Few private employees enjoy free health insurance anymore. They shoulder the cost of premiums right alongside their employer. But that's not true for some state employees, particularly those at the upper echelons of pay and power. As Florida lawmakers look for a way to balance the state's budget — including proposals to cut employee pay — a more just idea would be to look at curbing outdated health insurance benefits for those at the top.
More than 26,000 state workers pay no portion of their health insurance premiums, costing the state an estimated $44 million more than if those employees were charged the same premiums as other state workers.
Lawmakers and their staff, appointed officials, agency heads and the state's senior managers contribute not a dime to insurance premiums, even for family coverage. The largesse goes even further for lawmakers and legislative staff, who also pay nothing toward premiums for life insurance policies or dental insurance, while the bulk of state workers do.

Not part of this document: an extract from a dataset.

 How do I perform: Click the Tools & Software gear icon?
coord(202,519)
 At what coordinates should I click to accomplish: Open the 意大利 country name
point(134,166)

Meanwhile, a proportion of the state's lower-paid workers, including its secretaries and janitors, have to pay a monthly premium of $50 for individual coverage and $180 for family coverage. But many of their bosses don't pay the same bill.
Defenders of the system say the benefit helps retain quality workers for top jobs despite sometimes lower pay than the private sector. They also note that most state employees haven't seen a pay increase for two years. And it should be noted that all users of the state's health insurance are subject to co-payments when they go to the doctor.
But there is a fundamental unfairness in burdening the workers who can least afford it with health insurance premiums — but not the state's best-paid employees. For sure, state legislators aren't among the highly paid: They earn just $33,000 for the so-called part-time offices. But providing themselves and their families such gold-plated benefits while contemplating pay cuts for all state workers sends the wrong message to taxpayers.
At a time of shrinking state revenues, there needs to be some recognition of the realities of the health insurance market. Rising costs have made health insurance a big-ticket item for employers and their workers. That is why few private sector workers today enjoy "no premium" health benefits. From 2002 to 2005, a worker's average out-of-pocket premium for employer-sponsored health insurance increased by 34.4 percent, according to the federal Agency for Healthcare Research and Quality.
Private sector workers across Florida are absorbing these additional costs and seeing their paychecks shrink accordingly. So should legislators and top state employees.
The public sector, especially in these tight times, should not be insulated from the health insurance challenges the rest of us face. As lawmakers look for places to make budget cuts, the state's "no premium" health insurance benefit deserves a hard look.